Once the refactor is complete, I make Claude stop and show me git diff --staged. Don't run the tests. Don't run the app. Read the diff first.

Signals I scan for:

  • What did it delete? app/services/x402/payment_handler.rb gone entirely — fine, that's the point of migrating to the gem. But if it deletes something I didn't ask it to touch, I stop and ask.
  • Did the field mapping change? Purchase.create!(wallet_address: verify_result["payer"], ...)Purchase.record_x402!(payment:, settlement:) now reads payment[:payer]. The source changed (gem's request.env vs the old client's return value), but the fields have to map one-to-one.
  • "Along the way" changes. Claude loves to fix stuff that "looks wrong" while refactoring — rephrasing error messages, renaming variables, extracting a method it thinks should exist. Watch these. A refactor's promise is "behavior-equivalent." A drive-by change breaks that.
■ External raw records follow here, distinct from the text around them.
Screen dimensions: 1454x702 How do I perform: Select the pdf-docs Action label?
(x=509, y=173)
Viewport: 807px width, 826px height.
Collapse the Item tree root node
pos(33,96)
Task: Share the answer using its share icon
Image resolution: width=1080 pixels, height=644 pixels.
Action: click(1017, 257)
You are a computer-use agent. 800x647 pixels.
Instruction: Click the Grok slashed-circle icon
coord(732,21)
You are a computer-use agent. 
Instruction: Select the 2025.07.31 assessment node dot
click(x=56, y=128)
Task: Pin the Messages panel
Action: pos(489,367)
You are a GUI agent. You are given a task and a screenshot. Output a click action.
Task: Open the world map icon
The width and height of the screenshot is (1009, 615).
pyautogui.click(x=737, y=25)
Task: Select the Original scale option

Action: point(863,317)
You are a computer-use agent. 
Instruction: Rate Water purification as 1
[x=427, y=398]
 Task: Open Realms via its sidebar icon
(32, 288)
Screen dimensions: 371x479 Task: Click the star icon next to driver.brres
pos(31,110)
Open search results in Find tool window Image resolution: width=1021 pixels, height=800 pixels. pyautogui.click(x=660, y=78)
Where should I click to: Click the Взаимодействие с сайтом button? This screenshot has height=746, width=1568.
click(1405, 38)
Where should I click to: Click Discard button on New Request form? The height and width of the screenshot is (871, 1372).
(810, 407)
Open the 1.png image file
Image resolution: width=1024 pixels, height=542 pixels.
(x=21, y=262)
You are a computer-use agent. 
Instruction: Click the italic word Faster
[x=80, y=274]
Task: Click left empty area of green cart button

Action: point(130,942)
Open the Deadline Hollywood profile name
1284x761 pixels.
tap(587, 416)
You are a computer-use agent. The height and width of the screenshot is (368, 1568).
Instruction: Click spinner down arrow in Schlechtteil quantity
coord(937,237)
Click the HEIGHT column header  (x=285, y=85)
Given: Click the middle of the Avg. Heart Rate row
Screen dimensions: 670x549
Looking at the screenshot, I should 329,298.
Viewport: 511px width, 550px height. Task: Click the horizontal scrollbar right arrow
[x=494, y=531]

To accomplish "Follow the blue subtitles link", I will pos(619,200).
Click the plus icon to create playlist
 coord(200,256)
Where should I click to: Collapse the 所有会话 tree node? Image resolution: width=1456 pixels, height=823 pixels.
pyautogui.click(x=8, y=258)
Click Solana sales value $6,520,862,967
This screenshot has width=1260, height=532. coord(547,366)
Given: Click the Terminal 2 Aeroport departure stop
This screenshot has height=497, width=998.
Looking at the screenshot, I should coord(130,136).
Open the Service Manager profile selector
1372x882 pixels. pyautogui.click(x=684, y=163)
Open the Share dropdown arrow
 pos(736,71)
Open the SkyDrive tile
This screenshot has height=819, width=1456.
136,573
Two things Claude got wrong this time

Trap 1: The gem's Stimulus controllers silently didn't load

The x402-rails gem ships its own Stimulus controllers. Claude wrote the code, tests went green. I manually clicked the pay button — nothing happened.

Reason: config/importmap.rb had a pin for @hotwired/stimulus pointing at a vendor file that didn't exist, and importmap silently dropped the pin. The gem's controllers never loaded. Tests can't catch this because bin/rails test doesn't execute JS.

Trap 2: YAML parsed 0x... as an integer

wallet_address: 0x833589... — no quotes. YAML saw the 0x prefix, read it as a hex integer. Facilitator received a non-string and rejected. Claude didn't stop to think about YAML parsing rules while writing the config.

Both traps were caught because I clicked the actual button. Tests passing is not the same as the feature working. Manual verification after a refactor isn't optional.

The full Claude-refactor flow

  1. Run the whole test suite. Confirm green. If the target code has no coverage, have Claude write a minimal test that locks the current behavior, then commit that.
  2. Say what surface you want extracted. "Refactor" works when the duplication is obvious; when it isn't, say "extract the field mapping from X into class methods on Y."
  3. Split into atomic commits. One commit, one thing.
  4. Read the diff yourself. What got deleted, whether the field mapping holds, whether it drive-by changed anything.
  5. Run the tests again. Green.
  6. If it touches a user-visible path, click through the feature manually. Layers that tests can't reach — JS, importmap, CDN, YAML parsing — you have to see with your own eyes.

Refactoring is the highest-risk "let Claude drive" scenario. The guardrails aren't for Claude. They're for you — so that when Claude gets something wrong, you catch it in 5 minutes instead of in a production fire.